Presidio’s Motion for Summary Adjudication on Ra’s Bystander Claim
After conducting substantial discovery, on December 8, 2006 Presidio moved for summary adjudication as to Ra’s bystander claim, arguing Ra’s
discovery responses established she was not aware of her husband’s injuries at the time of the accident, but only learned afterward the overhead sign had fallen and struck him.

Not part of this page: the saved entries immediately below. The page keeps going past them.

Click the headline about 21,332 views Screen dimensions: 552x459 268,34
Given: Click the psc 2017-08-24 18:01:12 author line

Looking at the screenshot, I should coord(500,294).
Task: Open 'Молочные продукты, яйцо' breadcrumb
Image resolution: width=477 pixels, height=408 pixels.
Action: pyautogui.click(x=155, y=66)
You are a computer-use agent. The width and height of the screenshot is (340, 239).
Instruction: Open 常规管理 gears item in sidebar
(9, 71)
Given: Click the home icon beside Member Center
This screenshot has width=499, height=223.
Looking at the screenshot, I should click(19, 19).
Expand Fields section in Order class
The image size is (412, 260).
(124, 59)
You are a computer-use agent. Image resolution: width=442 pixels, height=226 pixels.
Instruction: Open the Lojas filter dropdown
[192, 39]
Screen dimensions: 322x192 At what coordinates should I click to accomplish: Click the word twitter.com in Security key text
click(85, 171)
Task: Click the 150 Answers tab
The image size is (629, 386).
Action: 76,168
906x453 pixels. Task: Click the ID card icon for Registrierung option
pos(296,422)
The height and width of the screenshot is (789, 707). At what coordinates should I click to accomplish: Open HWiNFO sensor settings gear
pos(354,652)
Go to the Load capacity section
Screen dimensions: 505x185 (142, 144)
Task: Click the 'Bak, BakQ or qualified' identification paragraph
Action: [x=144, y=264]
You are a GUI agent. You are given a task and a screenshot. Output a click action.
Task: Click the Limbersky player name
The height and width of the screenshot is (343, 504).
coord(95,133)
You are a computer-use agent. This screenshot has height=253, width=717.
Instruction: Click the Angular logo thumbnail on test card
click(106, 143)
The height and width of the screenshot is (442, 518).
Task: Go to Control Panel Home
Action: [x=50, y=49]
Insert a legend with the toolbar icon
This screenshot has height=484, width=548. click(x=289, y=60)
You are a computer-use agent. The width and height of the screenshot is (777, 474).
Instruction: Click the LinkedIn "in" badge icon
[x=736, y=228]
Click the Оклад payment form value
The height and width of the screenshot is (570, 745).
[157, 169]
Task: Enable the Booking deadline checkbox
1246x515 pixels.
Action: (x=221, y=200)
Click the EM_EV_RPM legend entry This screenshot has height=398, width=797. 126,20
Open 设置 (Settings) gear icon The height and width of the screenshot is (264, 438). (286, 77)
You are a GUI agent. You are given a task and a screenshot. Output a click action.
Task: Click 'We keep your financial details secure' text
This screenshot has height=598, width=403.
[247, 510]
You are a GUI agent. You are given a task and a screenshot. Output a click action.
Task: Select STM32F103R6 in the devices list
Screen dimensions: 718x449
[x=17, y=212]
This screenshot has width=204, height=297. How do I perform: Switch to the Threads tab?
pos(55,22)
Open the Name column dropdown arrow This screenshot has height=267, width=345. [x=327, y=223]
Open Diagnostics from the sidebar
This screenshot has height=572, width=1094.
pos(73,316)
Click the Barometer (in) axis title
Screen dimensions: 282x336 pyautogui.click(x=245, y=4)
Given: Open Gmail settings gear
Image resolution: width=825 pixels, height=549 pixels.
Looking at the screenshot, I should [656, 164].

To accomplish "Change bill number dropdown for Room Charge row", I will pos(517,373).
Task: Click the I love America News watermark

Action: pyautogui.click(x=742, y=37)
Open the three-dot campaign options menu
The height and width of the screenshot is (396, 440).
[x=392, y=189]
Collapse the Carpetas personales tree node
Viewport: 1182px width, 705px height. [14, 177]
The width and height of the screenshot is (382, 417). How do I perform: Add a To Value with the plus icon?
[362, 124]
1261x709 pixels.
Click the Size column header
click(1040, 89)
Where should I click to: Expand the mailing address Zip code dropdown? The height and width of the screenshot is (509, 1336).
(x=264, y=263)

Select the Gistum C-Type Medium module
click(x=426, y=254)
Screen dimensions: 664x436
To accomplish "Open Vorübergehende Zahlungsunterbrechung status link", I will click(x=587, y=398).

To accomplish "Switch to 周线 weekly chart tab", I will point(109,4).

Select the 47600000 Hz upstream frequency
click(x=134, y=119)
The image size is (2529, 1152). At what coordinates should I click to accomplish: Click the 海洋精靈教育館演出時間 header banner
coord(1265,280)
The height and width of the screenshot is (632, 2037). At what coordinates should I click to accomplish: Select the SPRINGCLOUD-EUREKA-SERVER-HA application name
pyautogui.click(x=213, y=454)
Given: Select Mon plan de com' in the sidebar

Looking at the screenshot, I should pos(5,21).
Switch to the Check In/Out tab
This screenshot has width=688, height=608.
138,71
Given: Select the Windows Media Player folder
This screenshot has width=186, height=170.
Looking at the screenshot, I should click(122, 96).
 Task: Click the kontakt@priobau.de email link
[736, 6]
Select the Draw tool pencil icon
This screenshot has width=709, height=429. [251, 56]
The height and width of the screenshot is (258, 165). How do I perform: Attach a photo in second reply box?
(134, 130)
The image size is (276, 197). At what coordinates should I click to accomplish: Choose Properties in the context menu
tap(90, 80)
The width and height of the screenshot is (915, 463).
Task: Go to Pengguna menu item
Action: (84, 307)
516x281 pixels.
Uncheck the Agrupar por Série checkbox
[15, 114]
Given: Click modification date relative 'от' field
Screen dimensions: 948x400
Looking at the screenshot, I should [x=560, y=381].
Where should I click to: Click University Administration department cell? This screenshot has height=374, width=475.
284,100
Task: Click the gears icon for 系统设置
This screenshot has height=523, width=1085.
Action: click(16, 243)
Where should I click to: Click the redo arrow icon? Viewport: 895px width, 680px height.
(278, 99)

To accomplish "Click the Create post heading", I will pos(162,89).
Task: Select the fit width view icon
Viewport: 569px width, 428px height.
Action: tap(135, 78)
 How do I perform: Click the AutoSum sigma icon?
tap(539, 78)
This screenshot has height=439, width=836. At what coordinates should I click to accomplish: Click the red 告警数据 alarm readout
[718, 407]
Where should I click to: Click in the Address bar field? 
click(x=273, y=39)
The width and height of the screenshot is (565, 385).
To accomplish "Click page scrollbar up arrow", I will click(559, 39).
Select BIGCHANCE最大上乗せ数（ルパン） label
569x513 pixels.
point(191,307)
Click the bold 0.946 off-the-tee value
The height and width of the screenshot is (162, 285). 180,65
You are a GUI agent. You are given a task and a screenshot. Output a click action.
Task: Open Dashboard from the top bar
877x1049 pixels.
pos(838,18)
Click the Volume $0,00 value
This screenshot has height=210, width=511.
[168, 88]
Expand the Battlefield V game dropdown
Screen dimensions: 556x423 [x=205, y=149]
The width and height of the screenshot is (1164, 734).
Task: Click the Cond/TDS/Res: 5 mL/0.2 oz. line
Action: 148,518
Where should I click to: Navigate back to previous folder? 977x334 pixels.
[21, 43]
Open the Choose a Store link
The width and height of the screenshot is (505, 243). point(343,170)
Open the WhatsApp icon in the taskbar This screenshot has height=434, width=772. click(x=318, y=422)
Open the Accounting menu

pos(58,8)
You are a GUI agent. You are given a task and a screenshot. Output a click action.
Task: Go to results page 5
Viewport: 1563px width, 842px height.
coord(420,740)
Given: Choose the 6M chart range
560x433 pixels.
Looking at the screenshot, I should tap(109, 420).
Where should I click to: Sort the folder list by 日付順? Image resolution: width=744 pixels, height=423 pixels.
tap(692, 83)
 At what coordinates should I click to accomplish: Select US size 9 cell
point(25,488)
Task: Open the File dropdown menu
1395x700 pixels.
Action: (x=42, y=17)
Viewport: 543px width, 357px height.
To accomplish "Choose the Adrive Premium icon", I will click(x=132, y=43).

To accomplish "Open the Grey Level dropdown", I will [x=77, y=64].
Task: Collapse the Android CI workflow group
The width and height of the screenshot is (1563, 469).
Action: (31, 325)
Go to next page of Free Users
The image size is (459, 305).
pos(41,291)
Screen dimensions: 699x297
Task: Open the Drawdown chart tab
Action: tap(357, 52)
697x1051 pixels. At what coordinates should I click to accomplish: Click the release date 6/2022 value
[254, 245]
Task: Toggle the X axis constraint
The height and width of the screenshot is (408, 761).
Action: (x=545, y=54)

In deposition testimony submitted with Presidio’s motion, Ra explained she was looking at the shelves in the women’s section when she heard the loud sound and did not see the sign fall and strike her husband. In response to the question, “At that moment [you heard the sound], did you know your husband had been involved in any kind of accident; this is before you looked anywhere else?” Ra testified, “I was not sure if he was involved, but I knew the sound came from the direction—the part of the store he was in.” In her response to a special interrogatory, Ra answered she “hear[d] a loud bang that caused me to fear for my own safety and that of my husband; immediately thereafter, in trying to see about the well-being of my husband ... I could see something was wrong . . . .” However, because she was not looking down, but rather at her husband’s head, Ra did not see the sign on the ground.
Presidio argued Ra’s after-the-fact perception of her husband’s injuries was insufficient as a matter of law for recovery on a bystander claim under
Thing,
which requires contemporaneous awareness of the injury and the injury-causing event. (See
Thing, supra,
48 Cal.3d at p. 667 [articulating the necessary elements for recovery under a bystander claim].)
Ra opposed the motion, asserting that, in part, there was a triable issue of fact whether she was aware at the time she heard the loud sound that her husband was being injured. In a declaration filed with her opposition papers Ra disputed the significance of the deposition testimony upon which Presidio relied to negate her contemporary awareness of Dr. Ra’s injury and the injury-producing event: “If I had been asked to clarify at my deposition, I would have stated, and I hereby do state, that although I had some doubt, I believed more likely than not when I heard the loud bang in the Armani store on 10-1-04 that my husband was involved in an accident. I believed this because when I heard the loud bang, I knew the sound came from where I knew my husband was located. Confirming this belief or knowledge I had that my husband was probably involved in an accident, I then immediately turned to look at my husband.” Ra argued a “reasonable fear of possible injury,” not absolute certainty as Presidio suggested, was sufficient to establish the contemporaneous awareness element of a bystander claim.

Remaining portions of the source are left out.